## Data entries:
-- START --
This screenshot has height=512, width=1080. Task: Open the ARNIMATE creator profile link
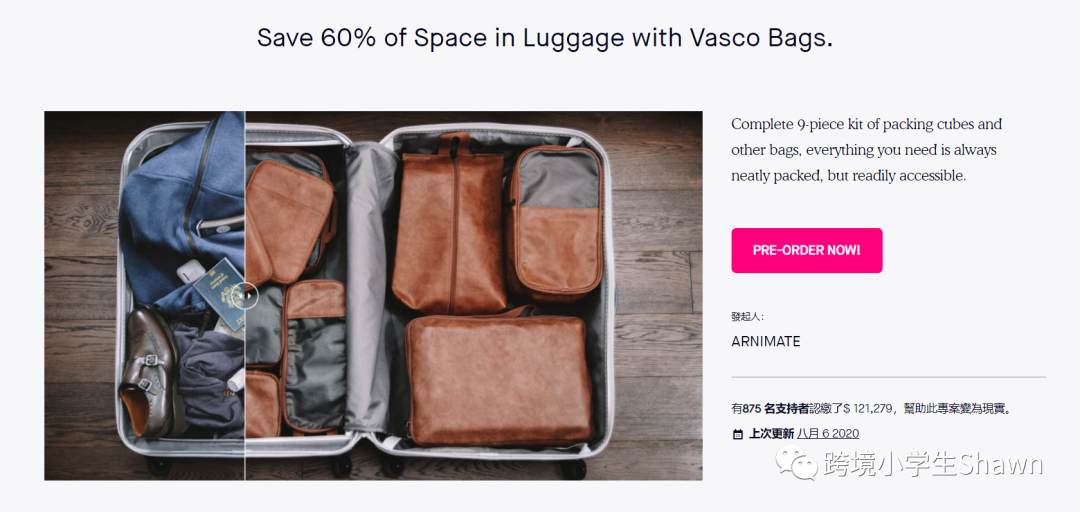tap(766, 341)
-- END --
-- START --
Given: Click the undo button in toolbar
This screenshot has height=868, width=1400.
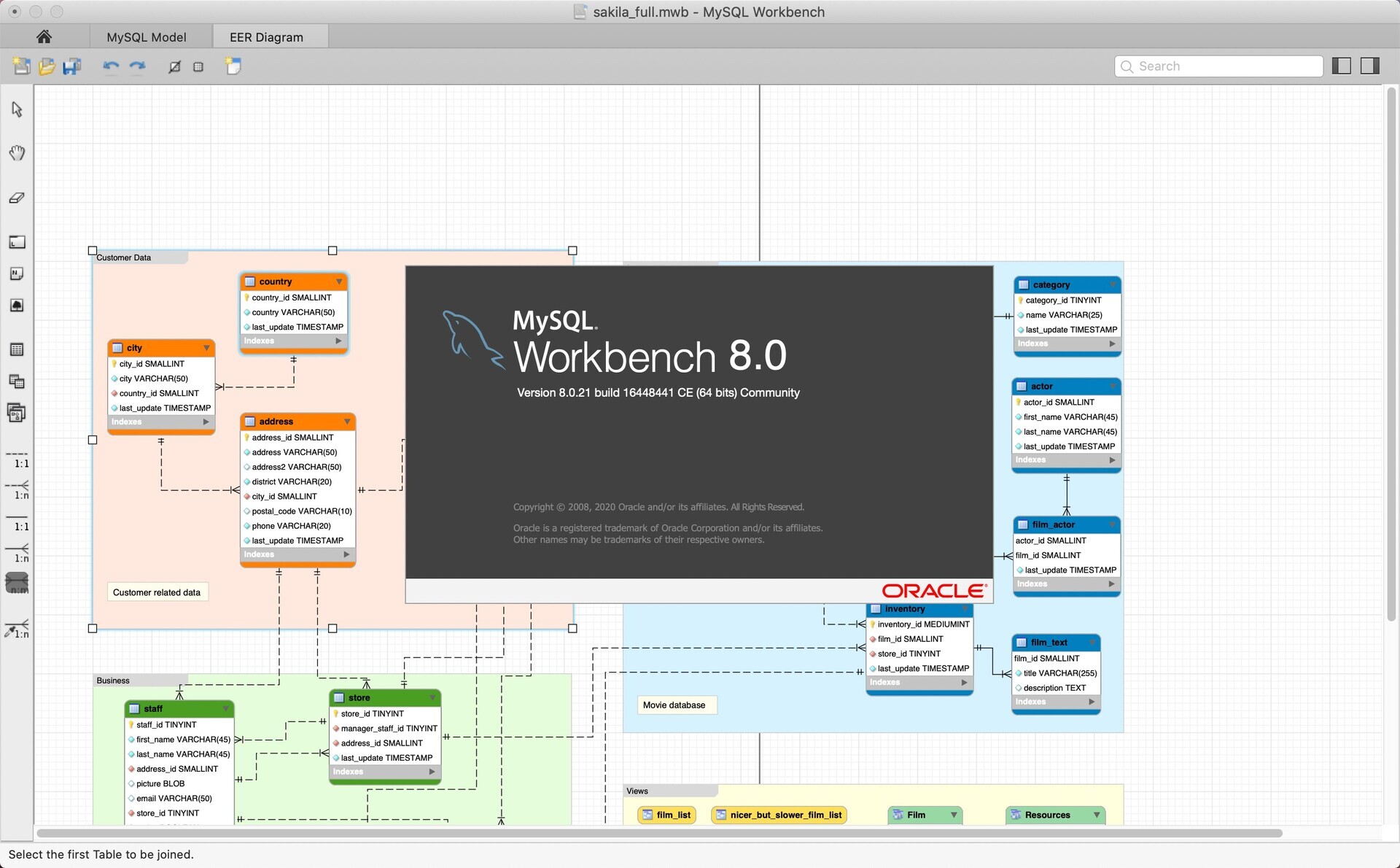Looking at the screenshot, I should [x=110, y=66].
-- END --
-- START --
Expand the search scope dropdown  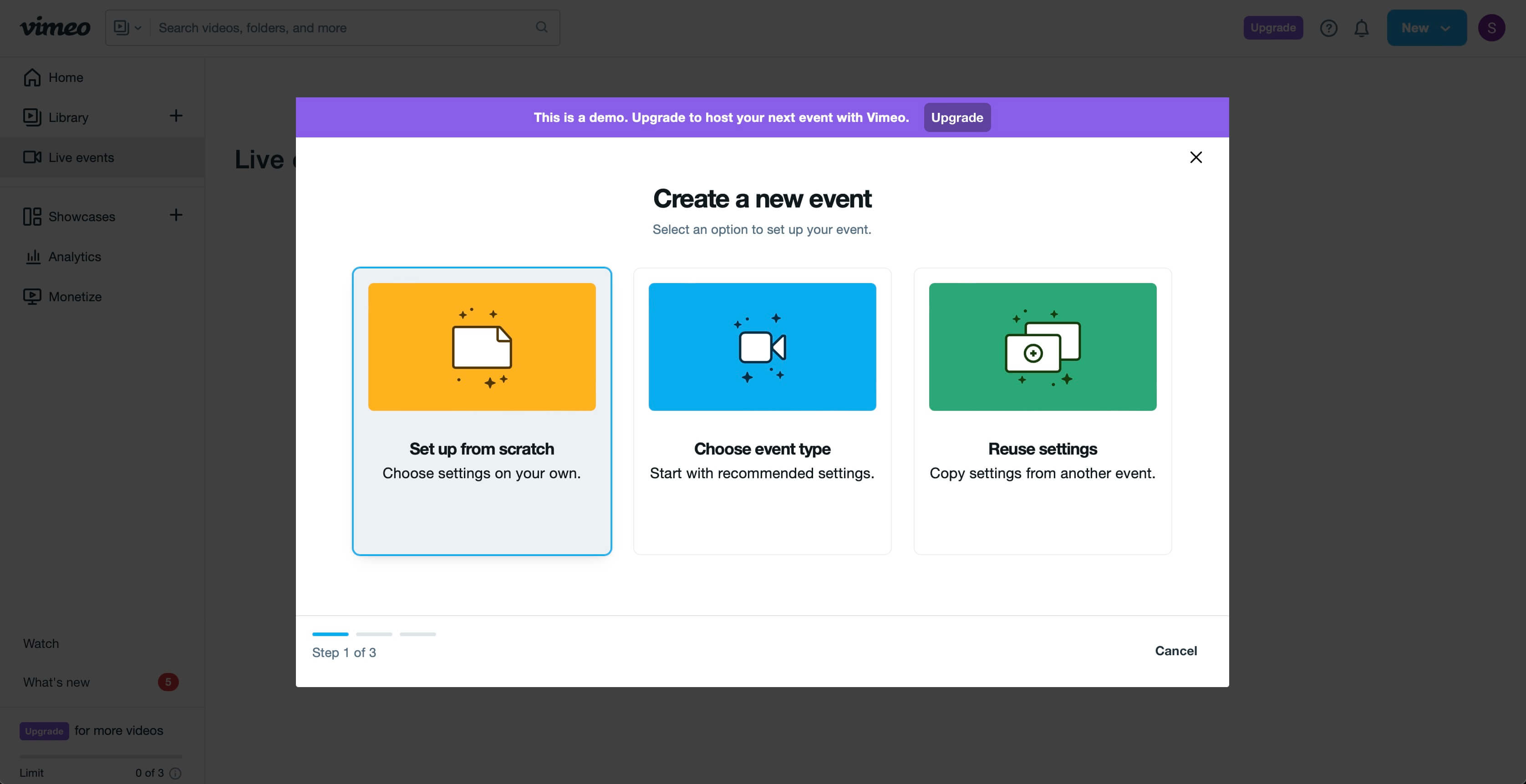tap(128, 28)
-- END --
## Given request:
Add 120 to each coordinate in the answers, then write out everything in the listing from the line containing "This screenshot has height=512, width=1080." down to the line containing "tap(766, 341)", with the requests included and the pictures left out.

## The output:
This screenshot has height=512, width=1080. Task: Open the ARNIMATE creator profile link
tap(886, 461)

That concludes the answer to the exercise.